* _EXERCISE BRIEF_
Please work out how many lines in the data below hold the word "Open", and state only the number.

Collected data:
--------------------------------

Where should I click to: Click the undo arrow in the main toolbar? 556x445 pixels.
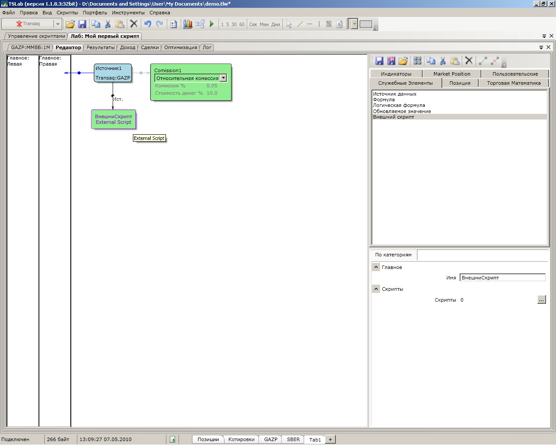coord(148,24)
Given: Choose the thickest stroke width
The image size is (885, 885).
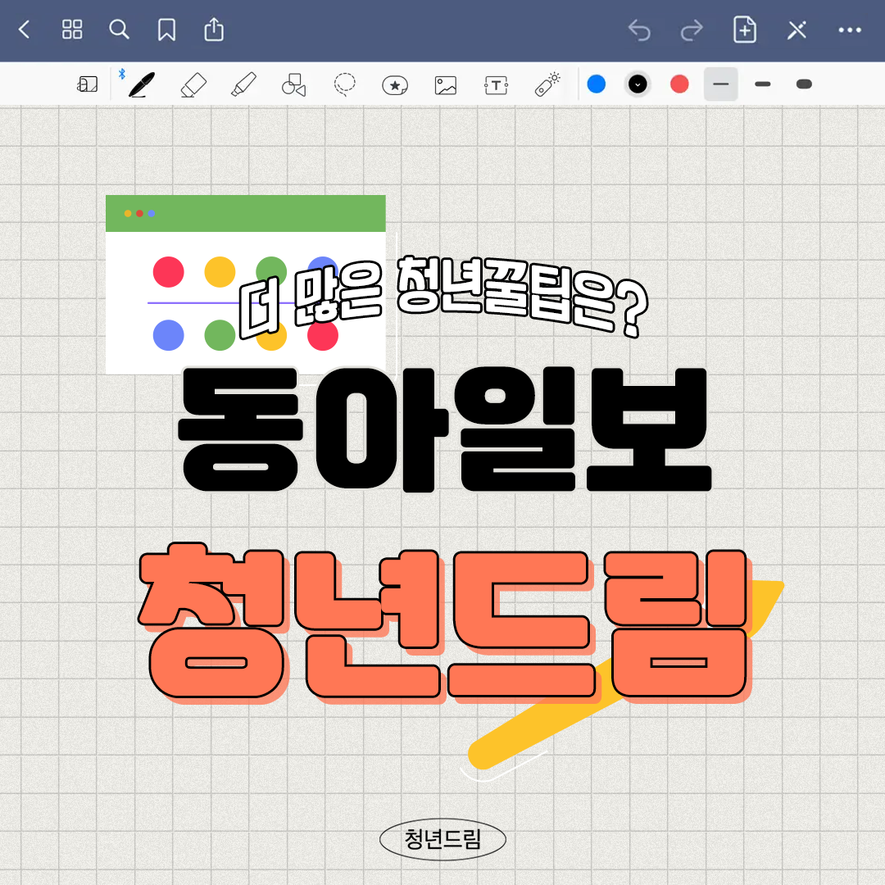Looking at the screenshot, I should pos(804,84).
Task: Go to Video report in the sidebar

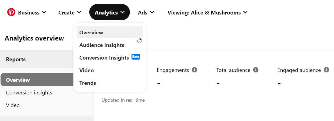Action: 13,105
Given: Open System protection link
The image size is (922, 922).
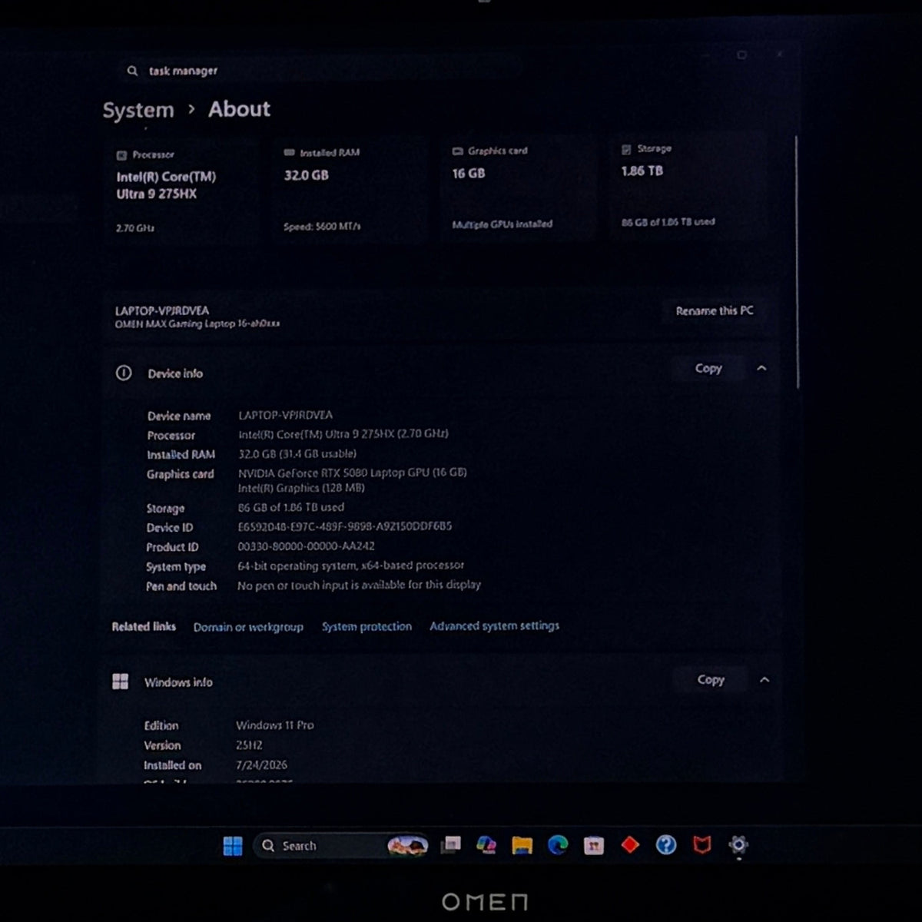Looking at the screenshot, I should click(x=366, y=626).
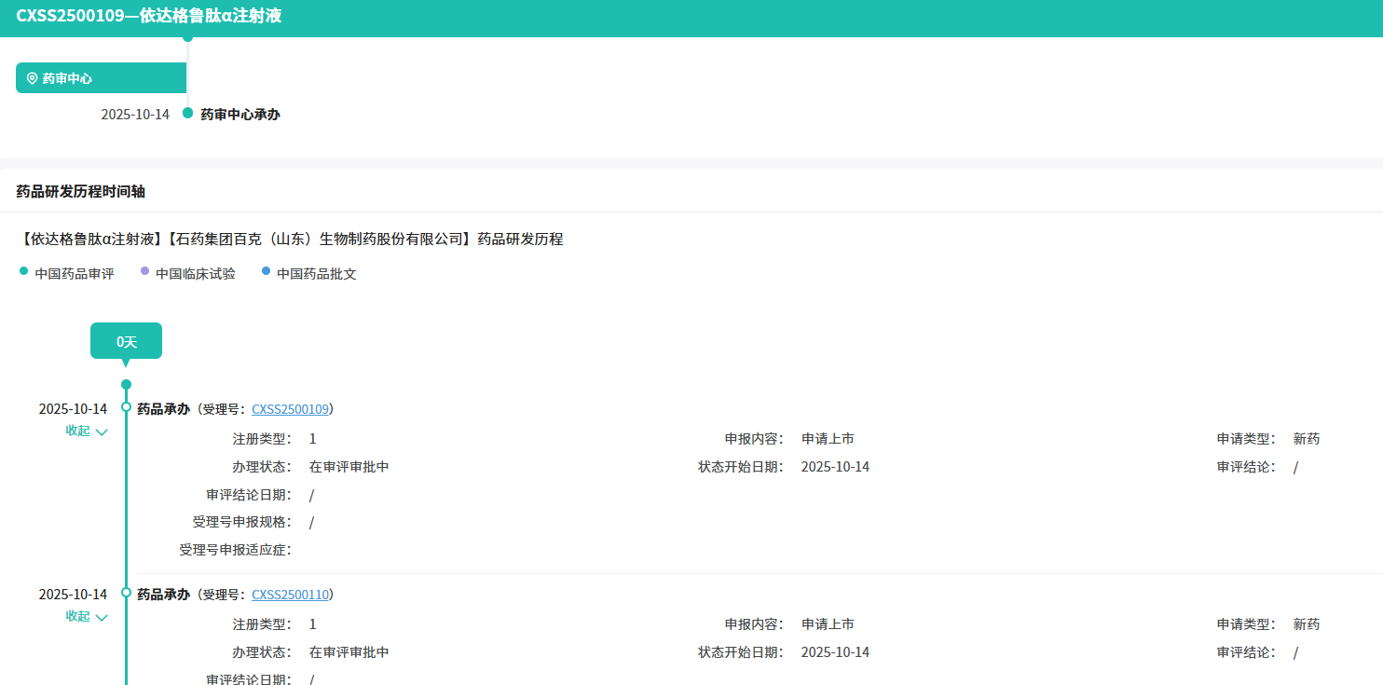Click the page title CXSS2500109—依达格鲁肽α注射液
The image size is (1383, 685).
(x=149, y=16)
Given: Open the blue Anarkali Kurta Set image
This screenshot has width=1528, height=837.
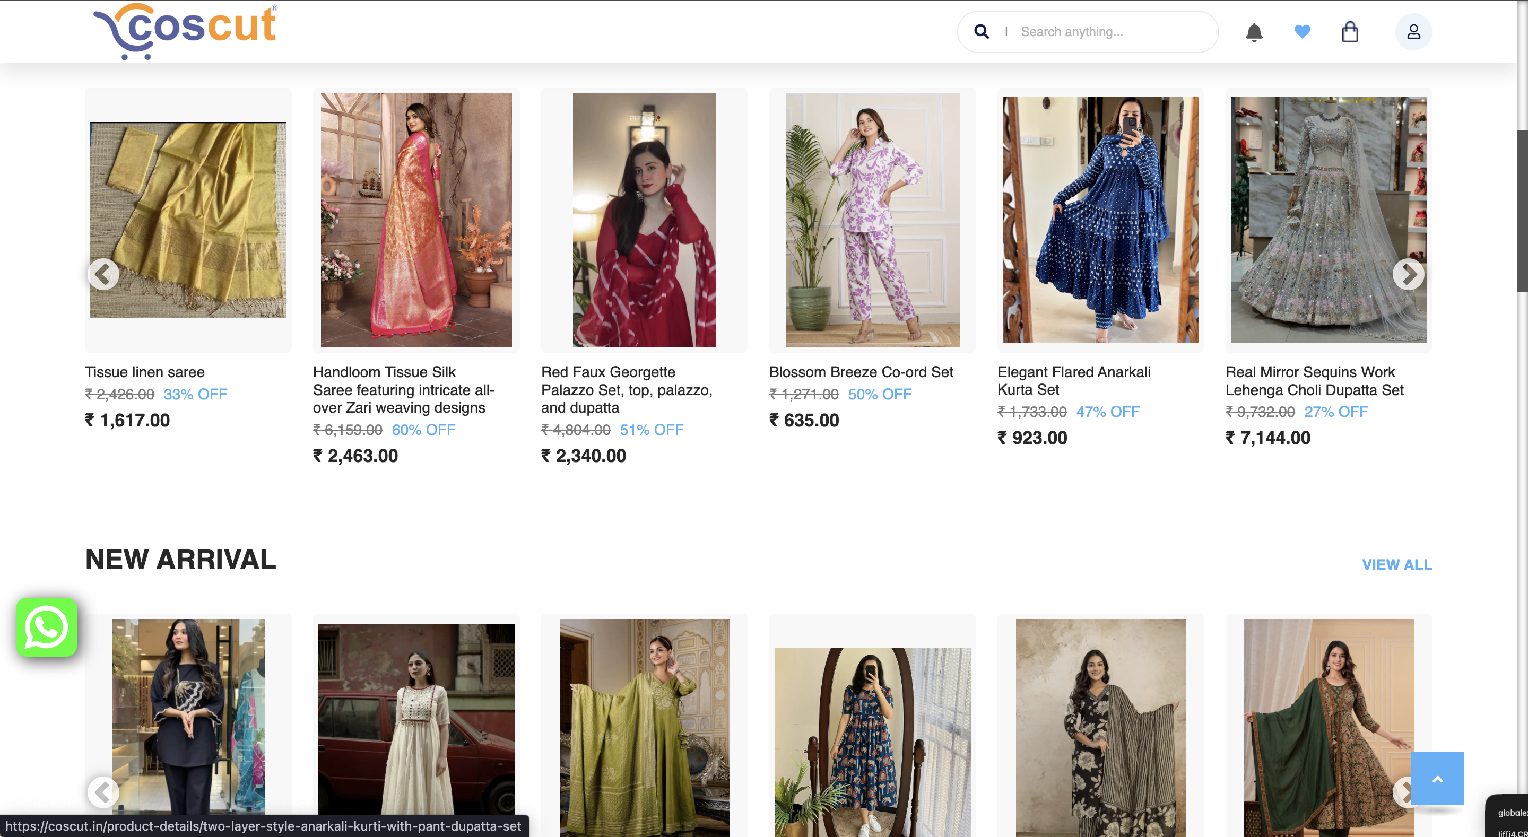Looking at the screenshot, I should tap(1100, 219).
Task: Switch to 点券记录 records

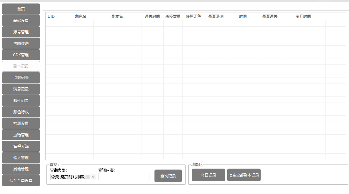Action: pos(21,78)
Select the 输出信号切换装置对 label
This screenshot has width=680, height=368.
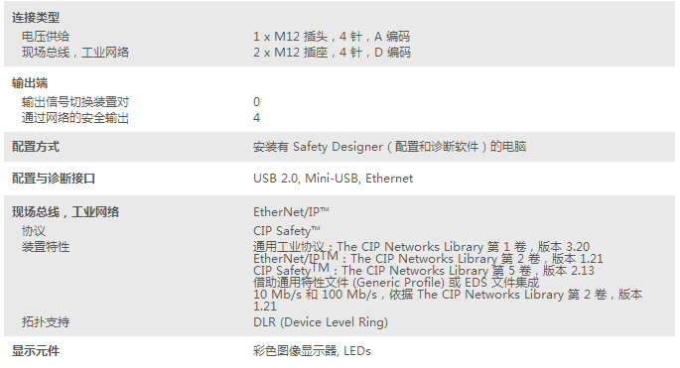[75, 102]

--------------------------------

* _TASK RESPONSE_
2